**Document excerpt**
So, how do we avoid the oft-expressed downside to openings in mediation?

First, use technology. A PowerPoint presentation allows your audience to visualize what the evidence will be and can be somewhat of a shield between you and your audience, as your opponent’s eyes and attention will be on the presentation and not necessarily you. If you have the benefit of critical deposition testimony, consider inserting key passages verbatim or playing video clips. If the judge has issued a ruling on one or more key issues, quote the judge. Using a court ruling or your opponent’s words to establish your client’s case is often compelling and difficult to counter.

Second, stick to the purpose of an opening statement — focus on what the evidence will be and how that evidence establishes each element of your client’s claims or defenses. Unlike argument, evidence is something every party must face, and that should be considered in determining the terms of a fair and equitable solution. Evidence is a source a mediator can use to their client’s advantage to influence the other side regarding its settlement position during mediation caucuses. Evidence is fundamental information that can allow a mediator to determine whether to use one or more mediation tools — such as bracketed bargaining or making a mediator’s proposal — if it appears the parties are at or near an impasse. Having to face the evidence should never provide an excuse for any party to become emotional or threaten to end a negotiation.

**Required task**
In the mediation excerpt, what reason is given for using a PowerPoint presentation in an opening? Explain in one to three sentences.

**Source data**
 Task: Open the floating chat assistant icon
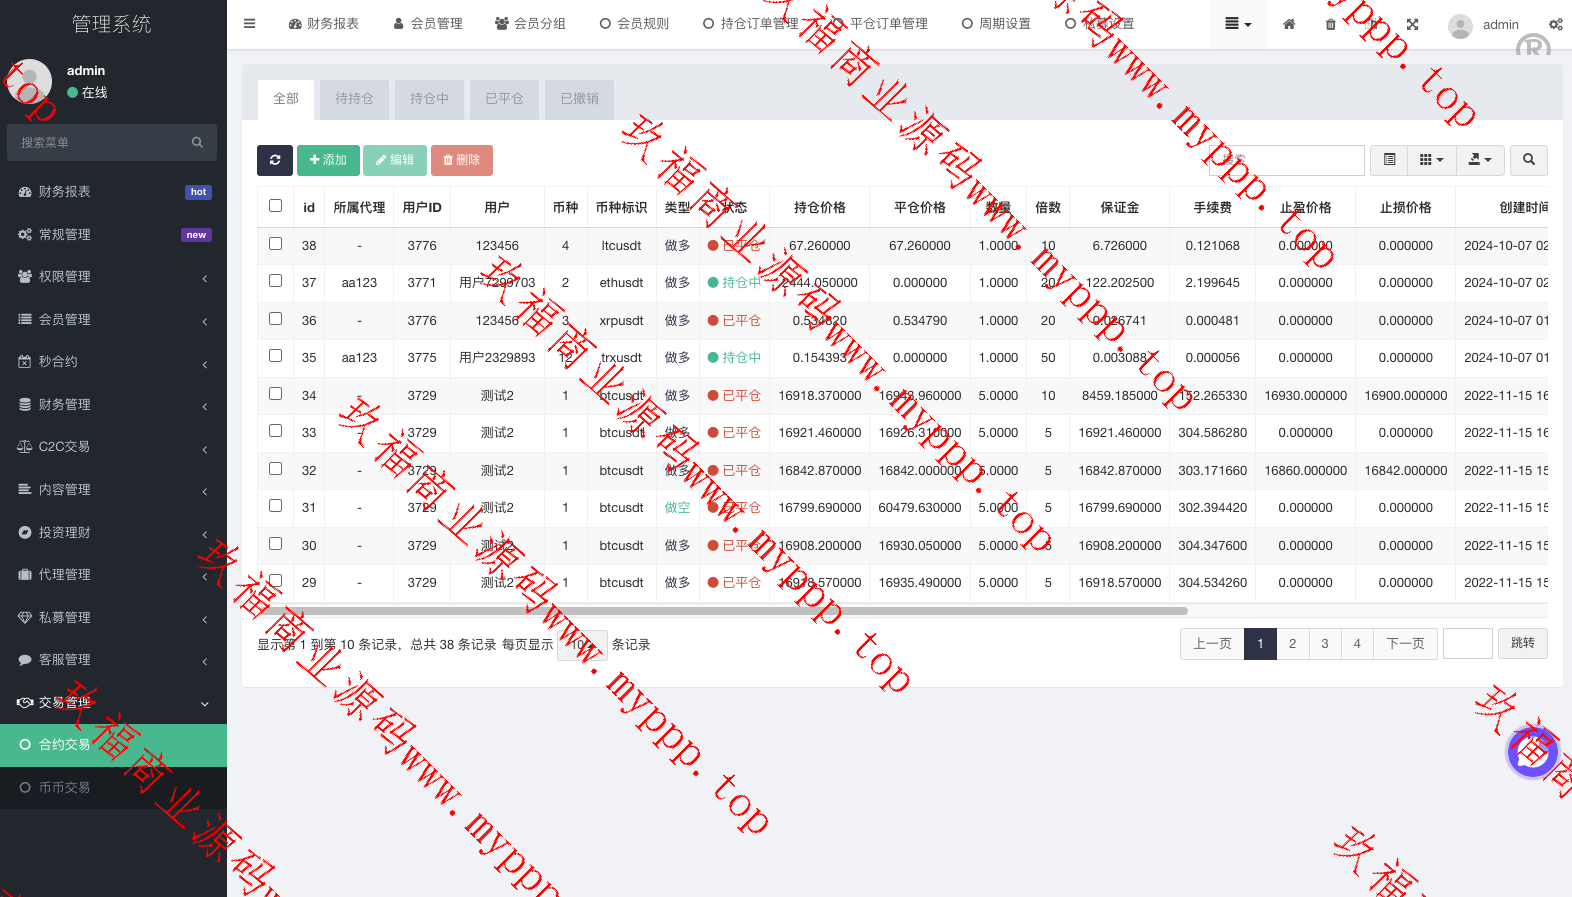pos(1531,752)
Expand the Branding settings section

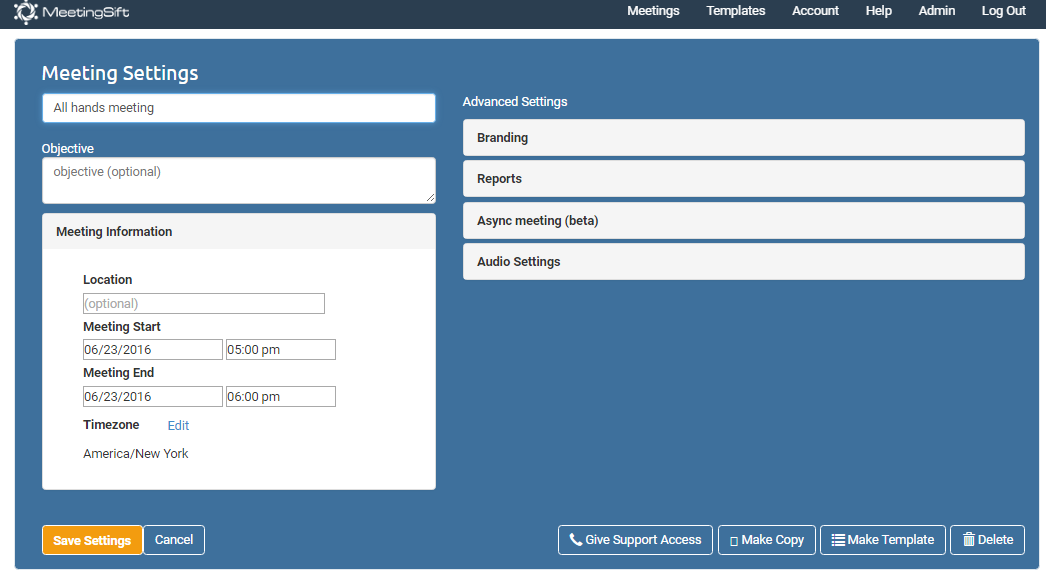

**Answer to this problem**
A PowerPoint presentation lets the audience visualize what the evidence will be. It can also act as a shield between the speaker and the audience, because the opponent's eyes and attention will be on the presentation and not necessarily on the speaker.